There were several features to point out.  First, Hurricane Mathew.  There was still a lot of uncertainty to eventual path.  The most likely area of the U.S. to be impacted is Florida, but really any where from Miami to Charleston South Carolina should be prepared for a major hurricane.  The atmosphere is going through changes across the northern hemisphere and the outlook beyond about Saturday is challenging (including the hurricane and other systems moving across North America).

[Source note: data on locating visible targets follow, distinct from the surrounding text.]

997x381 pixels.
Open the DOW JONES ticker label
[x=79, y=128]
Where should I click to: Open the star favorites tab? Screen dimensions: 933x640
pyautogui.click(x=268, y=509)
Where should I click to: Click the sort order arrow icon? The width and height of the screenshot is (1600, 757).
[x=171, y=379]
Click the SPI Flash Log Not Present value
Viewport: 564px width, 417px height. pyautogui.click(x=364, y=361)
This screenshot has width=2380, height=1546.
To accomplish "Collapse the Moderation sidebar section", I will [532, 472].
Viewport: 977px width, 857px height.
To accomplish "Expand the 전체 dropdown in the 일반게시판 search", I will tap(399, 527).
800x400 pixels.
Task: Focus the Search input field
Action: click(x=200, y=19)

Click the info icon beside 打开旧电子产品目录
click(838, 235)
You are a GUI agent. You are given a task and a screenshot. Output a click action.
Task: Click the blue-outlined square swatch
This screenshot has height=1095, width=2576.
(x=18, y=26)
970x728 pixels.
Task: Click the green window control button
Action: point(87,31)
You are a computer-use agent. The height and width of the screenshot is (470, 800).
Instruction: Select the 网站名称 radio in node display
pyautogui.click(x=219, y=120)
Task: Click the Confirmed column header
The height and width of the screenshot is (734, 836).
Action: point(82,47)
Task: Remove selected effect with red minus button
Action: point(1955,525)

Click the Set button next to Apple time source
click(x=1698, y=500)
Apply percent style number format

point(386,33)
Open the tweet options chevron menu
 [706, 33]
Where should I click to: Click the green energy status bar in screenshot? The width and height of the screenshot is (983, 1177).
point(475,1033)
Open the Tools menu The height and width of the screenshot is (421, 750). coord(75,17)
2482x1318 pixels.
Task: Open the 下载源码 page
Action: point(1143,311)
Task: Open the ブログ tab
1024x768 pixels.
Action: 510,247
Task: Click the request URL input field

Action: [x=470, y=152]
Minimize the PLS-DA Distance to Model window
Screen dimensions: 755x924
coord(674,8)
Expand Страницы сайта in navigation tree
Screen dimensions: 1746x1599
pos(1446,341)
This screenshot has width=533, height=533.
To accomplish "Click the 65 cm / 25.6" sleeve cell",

The second feature is the dip in the jetstream out west and the system denoted by the red X on the image above.  This will move rapidly into the plains by Thursday and will help initiate another round of thunderstorms (and some severe) on Thursday.  But again, east of the high plains.

The earlier thinking of a chance of moisture by the 11th or 12th still appears possible (system does not show up on the satellite image), but it may actually be closer to the 9th or 10th.  The Weather Prediction Center has an idea on the potential for precipitation through next Wednesday.  That might be slightly optimistic but I can't argue with it too much.   
If we don't see much rain by Wednesday of next week, the prospects for additional rain does NOT seem great, at least through about the 18th or 19th.

One final thought...I also mentioned frost or a light freeze for the middle part of this week.  That is still in the offing as some "cold" air will spill in behind the system that brings the weather on Thursday.  The coldest temperatures will likely be Friday morning.  Again, a killing or growing season ending freeze is not expected, yet.